Monza Circuit
Track

Monza Circuit

section:track
The Autodromo Nazionale Monza, opened in 1922, was one of the world's first purpose-built motor racing circuits and the oldest permanent circuit on the European continent. During the prewar era, it hosted the Italian Grand Prix almost without interruption and became both a showcase for Italian motorsport ambition and the site of some of the most dangerous accidents in early racing history.

The circuit was built with remarkable speed — 3,500 workers constructed it between May and July 1922, a period of just two months — financed by the Milan Automobile Club through a body it created specifically for the purpose, the Società Incremento Automobilismo e Sport. The site chosen lay within the grounds of the Royal Villa of Monza, a large park north of Milan.

The original layout combined a 4.490 km banked oval with a 5.500 km road course, capable of being run as a combined 10.000 km circuit via a shared front straight. The circuit was officially opened on 3 September 1922, and the second Italian Grand Prix followed on 10 September of the same year.

The presence of the banked oval distinguished Monza from virtually every other European road circuit of the era. The steep banking sections allowed cars to sustain flat-out speeds through corners that would otherwise have demanded braking, making the combined circuit among the fastest in the world. This configuration was in use through much of the 1920s and shaped Monza's reputation as the Temple of Speed, a designation that endured long after the prewar layout was retired.

Monza's prewar history was marked by a series of catastrophic accidents that forced repeated changes to the circuit. In 1928, the Italian Grand Prix ended in one of the worst disasters in racing history to that point when driver Emilio Materassi crashed his Talbot into a grandstand, killing him and 27 spectators. The event led immediately to the confinement of Grand Prix races to the high-speed oval loop, away from grandstand areas, until 1932.

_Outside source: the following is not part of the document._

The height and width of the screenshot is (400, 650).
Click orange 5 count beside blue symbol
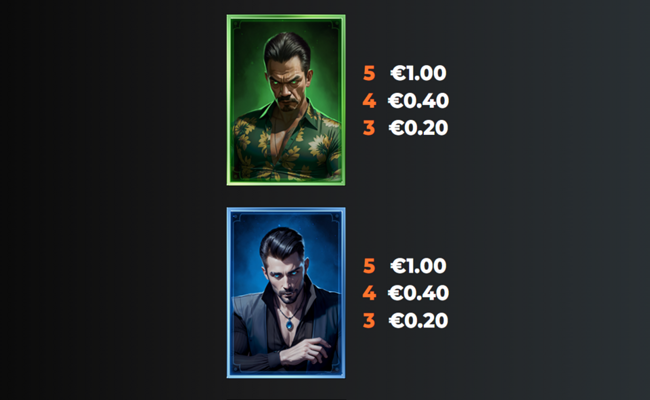[x=369, y=266]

The 1933 edition produced what became known as the Black Day of Monza. During the supporting Monza Grand Prix, held the same day as the Italian Grand Prix, three prominent drivers died in separate accidents on the shorter oval circuit: Giuseppe Campari driving an Alfa Romeo, Baconin Borzacchini in a Maserati, and Stanislaw Czaykowski in a Bugatti. The events shook the racing world and again prompted layout changes.

From 1934 onward, a succession of modified configurations was used, none entirely satisfactory. The 1934 layout introduced a short circuit with a hairpin joining the two lanes of the main straight and a double chicane at the Curva Sud, driven in the reverse of the usual direction. This arrangement was considered too slow and was replaced the following year by a return to the Florio Circuit layout, this time with four temporary chicanes added and a fifth permanent one. By 1938 only one permanent chicane at the Curva Sud remained.

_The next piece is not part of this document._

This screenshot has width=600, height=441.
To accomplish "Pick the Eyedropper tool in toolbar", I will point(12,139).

A comprehensive rebuilding of the circuit took place in 1938 and 1939. New grandstands and entrance facilities were constructed, the track surface was resurfaced, the high-speed banked oval was removed, and two new bends were added to the southern part of the circuit. The result was a Grand Prix layout measuring 6.300 km, which remained in use from 1939 until 1954. The outbreak of the Second World War suspended racing before this new layout could be fully tested in competition, and parts of the circuit deteriorated through lack of maintenance and military use during the war years.

Through the 1930s Monza was the setting for battles between the great Italian and German manufacturers. Alfa Romeo, running its supercharged P3 and later Tipo B machinery, competed fiercely against the rising might of Mercedes-Benz and Auto Union, the latter backed by the Nazi government's desire to demonstrate German technological supremacy. Drivers including Tazio Nuvolari, Rudolf Caracciola, Achille Varzi, and Hans Stuck were regular protagonists in races at Monza during this period. The circuit's long straights favored raw engine power, meaning that each year's Italian Grand Prix served as a rough proxy for which nation's engineering had produced the most powerful machinery.

The prewar Monza circuit established the fundamental identity of the venue: fast, dangerous, situated in a parkland setting close to Milan, and deeply tied to the prestige of Italian motorsport. The high-speed oval was demolished in 1938 as part of the prewar redesign, but the concept of flat-out racing at the venue outlasted the physical banking. Monza retained its reputation for absolute speed through the entire postwar era, becoming the fastest circuit on the Formula One calendar — a character established directly by the decisions made about layout and purpose during the 1920s and 1930s.